● Data rows:
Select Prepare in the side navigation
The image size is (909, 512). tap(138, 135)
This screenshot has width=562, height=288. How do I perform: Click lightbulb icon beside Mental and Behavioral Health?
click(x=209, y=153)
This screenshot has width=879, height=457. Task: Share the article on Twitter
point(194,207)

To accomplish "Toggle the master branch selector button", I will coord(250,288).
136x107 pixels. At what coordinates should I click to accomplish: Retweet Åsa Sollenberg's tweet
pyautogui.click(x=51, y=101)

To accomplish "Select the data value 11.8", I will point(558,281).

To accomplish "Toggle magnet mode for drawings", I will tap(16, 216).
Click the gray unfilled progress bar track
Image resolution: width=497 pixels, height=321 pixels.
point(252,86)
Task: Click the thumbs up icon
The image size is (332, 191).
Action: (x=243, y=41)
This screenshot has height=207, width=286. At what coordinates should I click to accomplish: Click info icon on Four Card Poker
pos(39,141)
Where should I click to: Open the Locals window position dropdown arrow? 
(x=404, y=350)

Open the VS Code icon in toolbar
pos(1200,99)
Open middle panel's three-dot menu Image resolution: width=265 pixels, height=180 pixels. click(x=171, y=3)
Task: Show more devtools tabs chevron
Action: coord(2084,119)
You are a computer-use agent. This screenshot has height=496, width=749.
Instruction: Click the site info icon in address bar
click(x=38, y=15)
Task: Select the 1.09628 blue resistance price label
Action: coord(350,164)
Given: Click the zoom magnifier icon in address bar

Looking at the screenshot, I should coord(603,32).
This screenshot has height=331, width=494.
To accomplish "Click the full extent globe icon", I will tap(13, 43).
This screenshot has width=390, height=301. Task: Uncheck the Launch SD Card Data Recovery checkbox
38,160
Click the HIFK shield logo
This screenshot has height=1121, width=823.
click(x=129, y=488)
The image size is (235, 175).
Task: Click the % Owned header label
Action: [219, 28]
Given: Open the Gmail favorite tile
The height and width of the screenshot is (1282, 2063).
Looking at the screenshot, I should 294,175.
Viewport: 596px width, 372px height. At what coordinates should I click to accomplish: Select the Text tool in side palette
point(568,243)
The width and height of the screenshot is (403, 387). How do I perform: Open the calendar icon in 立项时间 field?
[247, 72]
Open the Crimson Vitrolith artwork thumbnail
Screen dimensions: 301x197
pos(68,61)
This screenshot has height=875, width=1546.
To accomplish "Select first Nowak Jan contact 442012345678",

● The problem:
From the material above, return the lines verbatim, beginning with the line that contains "will tap(16, 216)." and continuing through the line that contains "Action: coord(2084,119)". Include both of those lines.

● Written solution:
To accomplish "Toggle magnet mode for drawings", I will tap(16, 216).
Click the gray unfilled progress bar track
Image resolution: width=497 pixels, height=321 pixels.
point(252,86)
Task: Click the thumbs up icon
The image size is (332, 191).
Action: (x=243, y=41)
This screenshot has height=207, width=286. At what coordinates should I click to accomplish: Click info icon on Four Card Poker
pos(39,141)
Where should I click to: Open the Locals window position dropdown arrow? 
(x=404, y=350)

Open the VS Code icon in toolbar
pos(1200,99)
Open middle panel's three-dot menu Image resolution: width=265 pixels, height=180 pixels. click(x=171, y=3)
Task: Show more devtools tabs chevron
Action: coord(2084,119)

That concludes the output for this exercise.